_WHAT THE TASK REQUIRES:_
Work out the number of lines in the listing below that include "will", and answer with it alone.

-*-

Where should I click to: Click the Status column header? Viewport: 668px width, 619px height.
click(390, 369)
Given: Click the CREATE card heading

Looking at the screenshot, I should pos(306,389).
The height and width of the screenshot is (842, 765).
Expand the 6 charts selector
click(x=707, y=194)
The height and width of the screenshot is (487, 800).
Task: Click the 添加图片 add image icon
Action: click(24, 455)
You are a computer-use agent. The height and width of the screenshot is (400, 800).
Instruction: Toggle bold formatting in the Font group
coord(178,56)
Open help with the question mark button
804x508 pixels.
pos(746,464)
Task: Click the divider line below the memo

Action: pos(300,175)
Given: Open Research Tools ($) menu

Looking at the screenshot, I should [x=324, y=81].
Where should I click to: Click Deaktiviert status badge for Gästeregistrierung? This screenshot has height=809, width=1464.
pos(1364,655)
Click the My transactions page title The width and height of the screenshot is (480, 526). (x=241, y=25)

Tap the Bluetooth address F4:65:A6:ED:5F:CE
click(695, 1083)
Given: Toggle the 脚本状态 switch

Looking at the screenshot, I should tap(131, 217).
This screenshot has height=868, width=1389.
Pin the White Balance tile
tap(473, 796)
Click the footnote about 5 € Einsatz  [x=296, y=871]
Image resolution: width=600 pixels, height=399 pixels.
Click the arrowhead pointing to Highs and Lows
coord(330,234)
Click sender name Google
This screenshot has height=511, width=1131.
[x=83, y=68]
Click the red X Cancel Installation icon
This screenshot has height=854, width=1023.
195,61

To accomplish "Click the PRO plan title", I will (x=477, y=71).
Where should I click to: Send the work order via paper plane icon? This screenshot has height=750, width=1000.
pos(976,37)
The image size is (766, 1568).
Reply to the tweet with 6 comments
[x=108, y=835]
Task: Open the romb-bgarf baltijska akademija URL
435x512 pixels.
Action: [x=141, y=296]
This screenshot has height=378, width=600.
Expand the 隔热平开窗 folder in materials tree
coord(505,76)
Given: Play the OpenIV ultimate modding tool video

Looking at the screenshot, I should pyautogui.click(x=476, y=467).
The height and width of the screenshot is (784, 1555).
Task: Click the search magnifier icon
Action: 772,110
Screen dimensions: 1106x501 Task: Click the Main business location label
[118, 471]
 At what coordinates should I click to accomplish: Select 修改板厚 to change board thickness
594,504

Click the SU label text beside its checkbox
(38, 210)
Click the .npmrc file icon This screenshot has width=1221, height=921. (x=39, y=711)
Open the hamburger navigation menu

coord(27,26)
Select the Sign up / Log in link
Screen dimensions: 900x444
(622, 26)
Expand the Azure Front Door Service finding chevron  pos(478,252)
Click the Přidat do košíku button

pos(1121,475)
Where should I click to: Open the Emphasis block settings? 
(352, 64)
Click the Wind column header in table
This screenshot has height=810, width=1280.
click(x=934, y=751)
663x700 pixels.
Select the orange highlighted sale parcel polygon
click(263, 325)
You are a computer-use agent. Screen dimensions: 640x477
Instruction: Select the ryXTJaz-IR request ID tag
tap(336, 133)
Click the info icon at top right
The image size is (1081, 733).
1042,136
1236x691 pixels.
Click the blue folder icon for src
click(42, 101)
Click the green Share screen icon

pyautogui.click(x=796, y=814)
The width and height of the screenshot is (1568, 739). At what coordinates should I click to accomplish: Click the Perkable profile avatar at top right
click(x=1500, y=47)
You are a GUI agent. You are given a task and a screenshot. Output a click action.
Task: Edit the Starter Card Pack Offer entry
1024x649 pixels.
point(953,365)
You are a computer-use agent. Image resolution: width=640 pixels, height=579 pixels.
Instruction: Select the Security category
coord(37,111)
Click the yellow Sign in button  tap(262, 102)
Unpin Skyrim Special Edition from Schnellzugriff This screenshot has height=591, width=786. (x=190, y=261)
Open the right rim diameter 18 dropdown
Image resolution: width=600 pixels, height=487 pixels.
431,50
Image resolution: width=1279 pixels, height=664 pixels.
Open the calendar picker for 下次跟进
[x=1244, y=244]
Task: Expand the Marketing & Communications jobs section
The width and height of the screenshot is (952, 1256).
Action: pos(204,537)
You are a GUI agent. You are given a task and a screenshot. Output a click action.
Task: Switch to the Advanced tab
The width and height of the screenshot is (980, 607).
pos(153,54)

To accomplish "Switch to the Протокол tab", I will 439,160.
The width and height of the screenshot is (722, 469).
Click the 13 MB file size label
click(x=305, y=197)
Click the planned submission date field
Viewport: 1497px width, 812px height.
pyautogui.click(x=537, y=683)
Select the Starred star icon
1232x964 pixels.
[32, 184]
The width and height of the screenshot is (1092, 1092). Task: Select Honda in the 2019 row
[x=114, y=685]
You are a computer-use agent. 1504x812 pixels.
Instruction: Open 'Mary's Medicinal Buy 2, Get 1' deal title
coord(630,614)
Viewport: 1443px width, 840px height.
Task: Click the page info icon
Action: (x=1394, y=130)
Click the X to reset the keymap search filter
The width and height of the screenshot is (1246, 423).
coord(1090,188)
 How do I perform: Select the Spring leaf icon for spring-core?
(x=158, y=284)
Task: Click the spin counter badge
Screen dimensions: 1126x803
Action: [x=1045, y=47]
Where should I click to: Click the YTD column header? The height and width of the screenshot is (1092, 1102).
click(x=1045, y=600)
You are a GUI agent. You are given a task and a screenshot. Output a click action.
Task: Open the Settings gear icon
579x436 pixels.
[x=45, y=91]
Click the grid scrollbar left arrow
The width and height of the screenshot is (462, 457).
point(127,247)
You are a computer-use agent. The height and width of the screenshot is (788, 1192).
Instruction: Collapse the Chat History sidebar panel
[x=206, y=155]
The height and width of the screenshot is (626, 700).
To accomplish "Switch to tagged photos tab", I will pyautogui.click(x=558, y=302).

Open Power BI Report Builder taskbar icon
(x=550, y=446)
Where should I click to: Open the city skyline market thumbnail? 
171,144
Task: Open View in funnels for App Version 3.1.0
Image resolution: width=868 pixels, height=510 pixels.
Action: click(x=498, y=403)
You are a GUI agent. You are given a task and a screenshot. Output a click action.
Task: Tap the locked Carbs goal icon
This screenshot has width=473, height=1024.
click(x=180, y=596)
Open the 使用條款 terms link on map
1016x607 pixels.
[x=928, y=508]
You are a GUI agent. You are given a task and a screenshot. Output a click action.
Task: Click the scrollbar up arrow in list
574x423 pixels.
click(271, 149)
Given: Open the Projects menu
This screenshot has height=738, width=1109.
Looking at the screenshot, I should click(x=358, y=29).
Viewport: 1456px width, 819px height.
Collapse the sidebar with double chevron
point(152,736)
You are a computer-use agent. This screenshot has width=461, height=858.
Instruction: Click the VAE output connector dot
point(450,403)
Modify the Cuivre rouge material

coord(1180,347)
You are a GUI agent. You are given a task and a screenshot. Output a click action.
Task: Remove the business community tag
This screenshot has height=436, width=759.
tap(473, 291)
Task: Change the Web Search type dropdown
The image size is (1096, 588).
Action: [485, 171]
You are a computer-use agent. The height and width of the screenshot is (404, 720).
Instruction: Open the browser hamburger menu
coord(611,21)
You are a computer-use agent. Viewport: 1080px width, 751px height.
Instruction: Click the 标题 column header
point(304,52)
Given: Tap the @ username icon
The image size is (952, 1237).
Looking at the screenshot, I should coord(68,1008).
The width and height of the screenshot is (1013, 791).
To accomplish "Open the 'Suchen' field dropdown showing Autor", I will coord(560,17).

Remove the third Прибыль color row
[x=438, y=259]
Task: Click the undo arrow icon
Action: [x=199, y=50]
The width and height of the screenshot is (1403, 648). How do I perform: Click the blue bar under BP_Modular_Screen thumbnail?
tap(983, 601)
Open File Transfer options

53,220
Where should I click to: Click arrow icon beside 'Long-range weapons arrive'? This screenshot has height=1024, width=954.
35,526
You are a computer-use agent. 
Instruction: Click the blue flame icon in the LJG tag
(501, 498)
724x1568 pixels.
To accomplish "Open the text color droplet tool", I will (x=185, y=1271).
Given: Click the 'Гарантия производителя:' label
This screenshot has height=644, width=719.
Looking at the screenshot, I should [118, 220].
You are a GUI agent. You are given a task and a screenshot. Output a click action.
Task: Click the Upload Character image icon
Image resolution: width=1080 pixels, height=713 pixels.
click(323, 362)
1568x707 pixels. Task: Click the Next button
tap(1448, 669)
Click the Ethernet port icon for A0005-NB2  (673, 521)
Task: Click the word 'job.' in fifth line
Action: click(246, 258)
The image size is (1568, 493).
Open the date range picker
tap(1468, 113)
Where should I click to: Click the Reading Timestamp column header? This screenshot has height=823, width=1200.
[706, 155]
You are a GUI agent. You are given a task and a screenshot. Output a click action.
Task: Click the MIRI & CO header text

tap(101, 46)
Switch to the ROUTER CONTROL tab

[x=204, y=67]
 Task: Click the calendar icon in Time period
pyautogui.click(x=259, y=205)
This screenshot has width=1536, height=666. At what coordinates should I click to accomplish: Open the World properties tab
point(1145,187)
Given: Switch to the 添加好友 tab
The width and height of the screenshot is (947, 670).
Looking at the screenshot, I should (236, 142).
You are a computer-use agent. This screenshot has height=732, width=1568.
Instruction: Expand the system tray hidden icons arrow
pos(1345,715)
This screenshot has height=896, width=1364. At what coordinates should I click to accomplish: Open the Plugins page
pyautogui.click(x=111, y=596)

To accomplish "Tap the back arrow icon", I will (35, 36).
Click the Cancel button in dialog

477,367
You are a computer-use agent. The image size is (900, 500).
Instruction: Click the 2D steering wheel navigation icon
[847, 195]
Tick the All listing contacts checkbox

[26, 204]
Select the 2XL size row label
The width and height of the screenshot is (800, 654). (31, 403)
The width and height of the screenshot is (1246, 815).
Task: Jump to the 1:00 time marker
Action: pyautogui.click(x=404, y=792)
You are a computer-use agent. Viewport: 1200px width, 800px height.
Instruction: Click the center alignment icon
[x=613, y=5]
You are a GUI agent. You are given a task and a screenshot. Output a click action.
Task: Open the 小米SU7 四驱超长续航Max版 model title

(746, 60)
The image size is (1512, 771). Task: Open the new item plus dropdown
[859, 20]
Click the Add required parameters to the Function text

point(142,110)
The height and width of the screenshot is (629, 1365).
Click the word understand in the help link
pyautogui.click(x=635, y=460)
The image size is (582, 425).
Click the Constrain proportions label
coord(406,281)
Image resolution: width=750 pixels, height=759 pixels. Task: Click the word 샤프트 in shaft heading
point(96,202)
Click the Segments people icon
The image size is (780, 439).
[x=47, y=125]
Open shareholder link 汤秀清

-*-

_RESPONSE TO THE TASK:_
6